Cyber insurance is no longer optional in hospitality
Medical device cybersecurity bills in the House and Senate offer different approaches to a growing problem.

With cyberattacks increasingly targeting healthcare organizations, a Michigan congressman is touting a new bill that would create a cybersecurity framework for medical device manufacturers.

Earlier this month, Rep. Dave Trott, R-Mich., and Rep. Susan Brooks, R-Ind., introduced the Medical Things Resilience Partnership Act, which calls on the Food and Drug Administration to oversee a working group of government and industry officials to develop voluntary frameworks and guidelines for device security.
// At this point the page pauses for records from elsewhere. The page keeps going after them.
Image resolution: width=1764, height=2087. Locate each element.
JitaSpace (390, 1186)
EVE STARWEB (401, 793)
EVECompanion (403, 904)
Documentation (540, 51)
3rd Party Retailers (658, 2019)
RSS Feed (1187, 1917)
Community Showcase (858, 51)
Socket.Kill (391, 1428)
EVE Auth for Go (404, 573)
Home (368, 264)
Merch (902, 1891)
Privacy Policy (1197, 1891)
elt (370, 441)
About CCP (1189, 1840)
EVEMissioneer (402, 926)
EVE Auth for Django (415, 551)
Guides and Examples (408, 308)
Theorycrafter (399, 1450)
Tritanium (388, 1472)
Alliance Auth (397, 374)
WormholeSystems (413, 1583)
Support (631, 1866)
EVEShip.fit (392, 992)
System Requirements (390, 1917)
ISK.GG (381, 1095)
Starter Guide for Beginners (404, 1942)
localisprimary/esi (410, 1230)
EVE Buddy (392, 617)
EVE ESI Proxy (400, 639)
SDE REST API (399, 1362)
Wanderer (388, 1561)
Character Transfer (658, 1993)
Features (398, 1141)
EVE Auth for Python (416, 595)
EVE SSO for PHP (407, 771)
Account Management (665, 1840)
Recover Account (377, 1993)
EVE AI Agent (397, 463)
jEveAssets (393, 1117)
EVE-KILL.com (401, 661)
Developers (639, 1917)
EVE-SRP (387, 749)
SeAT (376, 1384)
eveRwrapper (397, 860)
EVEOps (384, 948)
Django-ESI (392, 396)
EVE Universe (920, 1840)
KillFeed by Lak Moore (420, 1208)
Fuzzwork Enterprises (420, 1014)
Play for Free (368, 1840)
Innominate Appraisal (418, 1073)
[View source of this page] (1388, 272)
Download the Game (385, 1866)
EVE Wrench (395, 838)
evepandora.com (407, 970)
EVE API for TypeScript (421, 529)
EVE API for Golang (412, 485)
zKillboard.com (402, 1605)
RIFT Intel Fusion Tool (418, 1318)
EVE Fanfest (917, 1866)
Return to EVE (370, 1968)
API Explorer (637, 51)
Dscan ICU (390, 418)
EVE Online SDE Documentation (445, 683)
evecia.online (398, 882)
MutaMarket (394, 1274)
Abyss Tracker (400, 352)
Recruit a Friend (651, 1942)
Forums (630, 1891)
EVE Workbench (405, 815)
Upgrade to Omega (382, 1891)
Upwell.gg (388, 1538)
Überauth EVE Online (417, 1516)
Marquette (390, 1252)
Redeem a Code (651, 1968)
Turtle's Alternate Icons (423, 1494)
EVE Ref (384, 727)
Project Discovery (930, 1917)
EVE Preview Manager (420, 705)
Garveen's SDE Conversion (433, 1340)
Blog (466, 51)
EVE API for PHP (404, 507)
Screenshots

The bill got support from the Advanced Medical Technology Association (AdvaMed).

RELATED: Lawmakers introduce bill to beef up medical device cybersecurity with an FDA-led workgroup

This week, in an op-ed for The Hill, Trott pushed for a more proactive approach to ensuring the safety and security of connected medical devices through industry guidelines. 

“The interoperability of these devices is critical in helping doctors monitor patients and detect problems with implanted devices,” Trott wrote. “However, the ability for these technologies to adapt through internet connectivity—their greatest strength—is also their greatest vulnerability.”

RELATED: 3 lessons for the FDA following Abbott’s cybersecurity recall

The legislation’s voluntary approach contrasts with another bill introduced in the Senate that would require manufacturers to undergo cybersecurity testing and create a “cyber report card” to boost transparency among medical device developers. That bill garnered support from the College of Healthcare Information Management Executives (CHIME) and the Association for Executives in Healthcare Information Security (AEHIS).

The two bills highlight a growing tension over how to address these concerns. Private sector leaders, including Robert Ford, Abbott’s executive vice president of medical devices, have advocated for an industry-led approach to cybersecurity standards. At the same time, manufacturers are increasingly concerned hackers would target their device software, and industry trade groups have said cybersecurity has gone from “general understanding” to “extreme awareness” over the last several years.